Recent guest poster Jill Kristal of Transitional Learning Curves is back with more outstanding insight on that very topic. Below is an excerpt from an article Jill contributed to the Weekly Telegraph.
In addition to the piece below, she provided a link to an excellent article from the Matador Network entitled Expat Celebrations: Tips for Spending Holidays Overseas (Jill's daughter is pictured in the fourth photo from the top!).
Thanks again, Jill for all of your help and to all the readers who shared theit tips on the blog, Facebook page, and Twitter! And be sure to check out Transitional Learning Curves for assistance in living your best life abroad.
Away From Home for the Holidays
Excerpted from an article written for The Weekly Telegraph, London
For expats, holidays can be joyous occasions of what is familiar and painful reminders of all we have given up for this ‘wonderful opportunity’ of living abroad. Holidays come packed with memories of people, places and experiences and, while abroad, they are reminders of people we cannot be with and events we aren’t part of. The pain of separation, feelings of loss, awareness of distance, belief that ‘my family celebrated the only/right way to celebrate’ are all likely to be greatly exacerbated during holiday times. Add to this the wish to celebrate holidays not recognized in your host culture, difficulty securing supplies to celebrate as you would like, and a lack of understanding of the significance or meaning of your holiday can make getting though the experience feel more like an endurance test than the memorable occasion it is meant to be.

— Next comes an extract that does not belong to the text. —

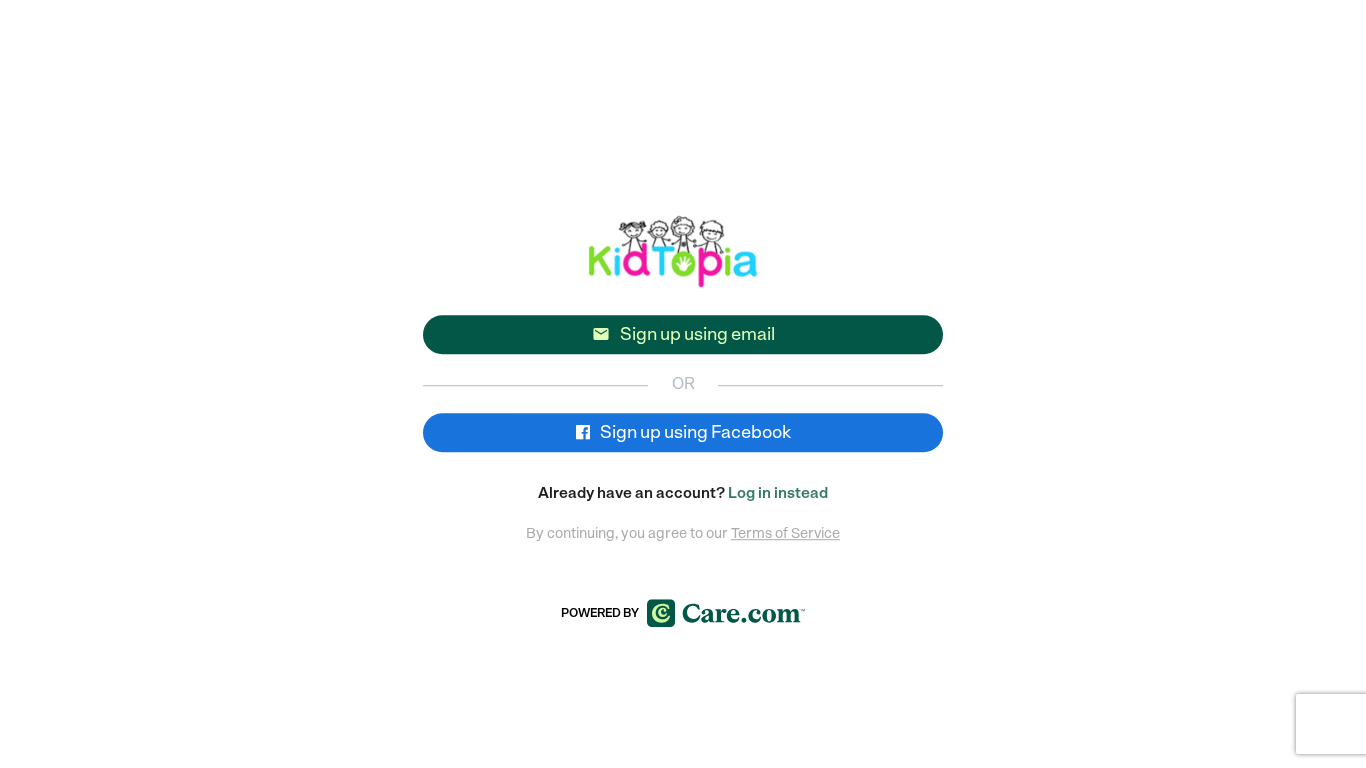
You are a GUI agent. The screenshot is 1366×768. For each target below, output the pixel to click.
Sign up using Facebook (694, 432)
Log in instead (778, 493)
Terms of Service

Like so much else in the expat experience, holidays can be a mixed bag, and how you get through them can be influenced by choices you make and the degree of flexibility you are willing or able to bring to realizing them. Holidays can be an opportunity to reflect on who you are; where you came from; to whom, what, why and how you are connected. Holidays can arouse multiple, diverse, and often unexpected and unexplainable feelings in yourself and those around you. Celebrating holidays in another culture often poses challenges and the chance to reach within and discover abilities and skills for coping that have lain dormant which may be put to use in new and different ways. We struggle to hold on to the familiar and resist change, but it is through change and what we encounter because of it along the way -- i.e., varied experience, challenge, exposure -- that we grow as humans, as individuals and as families.
Holidays celebrated abroad provide infinite opportunity for adaptation, awareness, appreciation, and exposure to new ways of viewing and celebrating the familiar. New rituals can be developed and added to existing ones. Realization can occur that ‘the way it’s always been done’ does not mean it can’t occur with some added twist. Some changes will bring improvements to familiar events. Opportunities can be created for teaching, sharing and exposing others to your holidays and ways of doing things. Living abroad often heightens awareness of and appreciation for your own culture and traditions.
And, if and when you return 'home,' you will find yourselves remembering with fond nostalgia the special and unique ways you celebrated as expats.